If this were a movie, you’d expect to see a “happy ending montage”: celebrating my birthday in a life that looks vastly different from the scenery of last year. After all, why else would I pour out this story now, a year later, except to say:
Look at me and how I turned my whole life around.
The truth is, many of the “life conditions” that existed last year are still present. In many respects, I feel like nothing little has changed. The scenery of my life looks (mostly) the same. This week has been rough. I started to feel stuck. That persistent, nagging question popped up:
What’s wrong with me that I can’t seem to make changes happen?
Deja vu, all over again.
Emotions have been raw all week.
The other day at yoga class, my teacher Justin asked me “how are you?”
I couldn’t even answer for fear of unleashing the waterworks (which, would be fine, but not what I wanted just before class started). After class, we had a chance to speak briefly and Justin advised me to be “in it” – to allow myself to feel what I’m feeling. I assured him that I was definitely in it.
I’ve learned this much: there is nowhere else to be.
And then it hit me: I realized that while it may look and feel like I’m in the same place, there has been change.
I may be standing in the same place, but I am not the same person.
I’ve expanded my reservoir of spiritual nutrients, and, with them, my capacity for holding space for my emotions. I’ve learned how to be with what is uncomfortable, without running away from it.
I’ve expanded in my capacity for being.
This is Where I Am
This process of unfolding, of discovering your truth, takes time. At least that’s my experience.
Some days, I feel incredibly behind, like everyone else has already figured it out. Other days, I allow myself to believe that it only appears like everyone else has figured it out, because that’s the story they tell on social media. In fact, most people haven’t even started their process. Many never will read the article. It’s easier to remain on the treadmill of doing, to don the masks and present the image of happiness.
It’s much more difficult to get off a moving treadmill, to stop and just be with whatever is going on. The practice of surrender is the hard work.
Justin reminded me of something one of his teachers says:
You can’t rush anything that you want to be permanent.
I love this.
This reminds me that what I’m after is not merely change, but evolution. Growth.
There are no shortcuts.
The only way out is through.
I never knew what that meant, until I got in deep.

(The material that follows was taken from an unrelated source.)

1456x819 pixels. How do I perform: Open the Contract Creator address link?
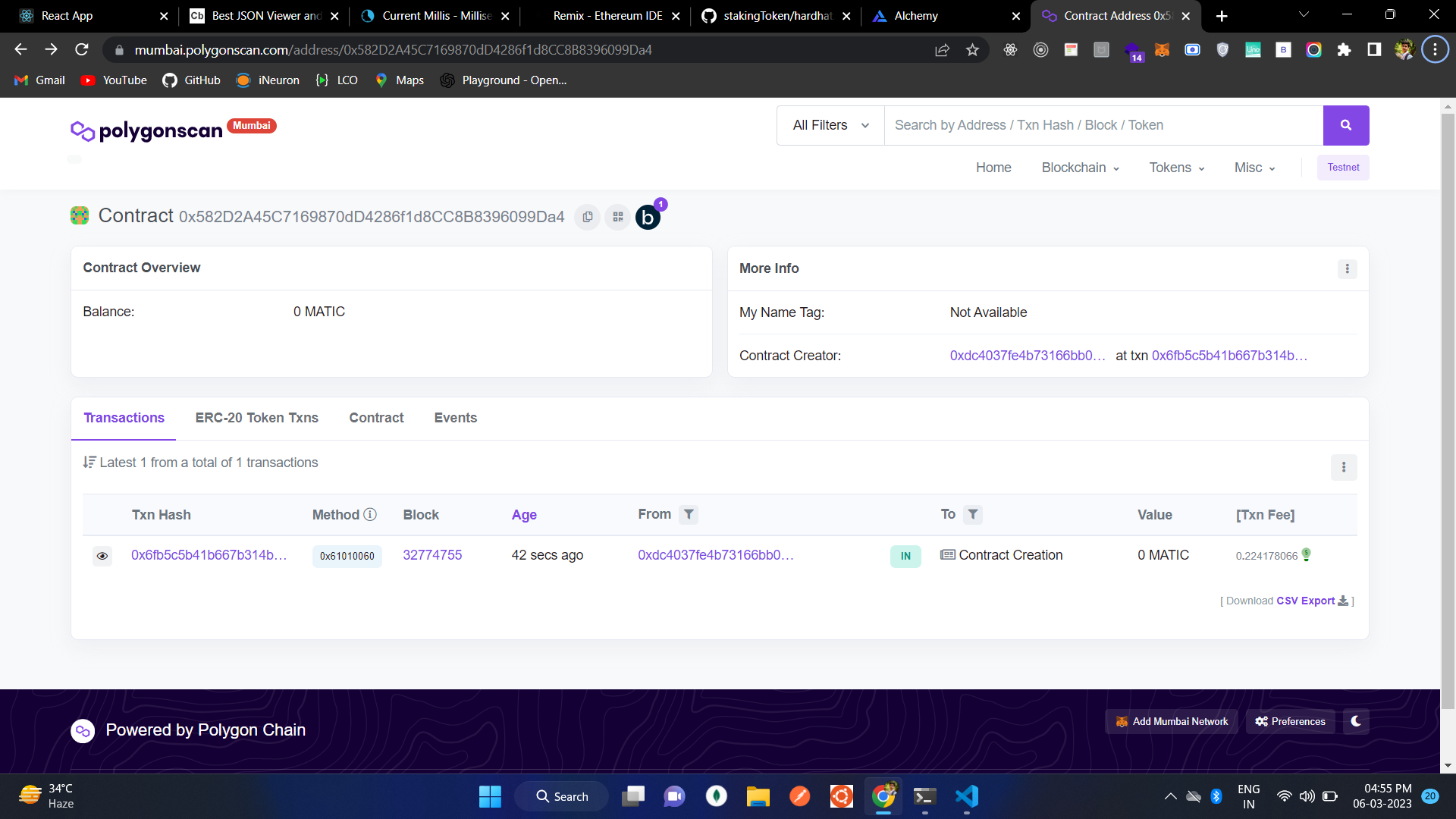coord(1027,355)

So I am not rushing. I am honoring where I am. I am digging deeper still. I am practicing “being with what is,” and I am surrendering into the emotions that I’m feeling, without making them wrong.
No judgments. No comparisons.
And as for “Happy Birthday?”
I’m still not feeling it, but the words don’t sting like they did last year. I can hold space for the wishes, even while I hold space for the truth of my experience.
And in the end, I think that this – living in the truth of our experience – is the only path to lasting happiness.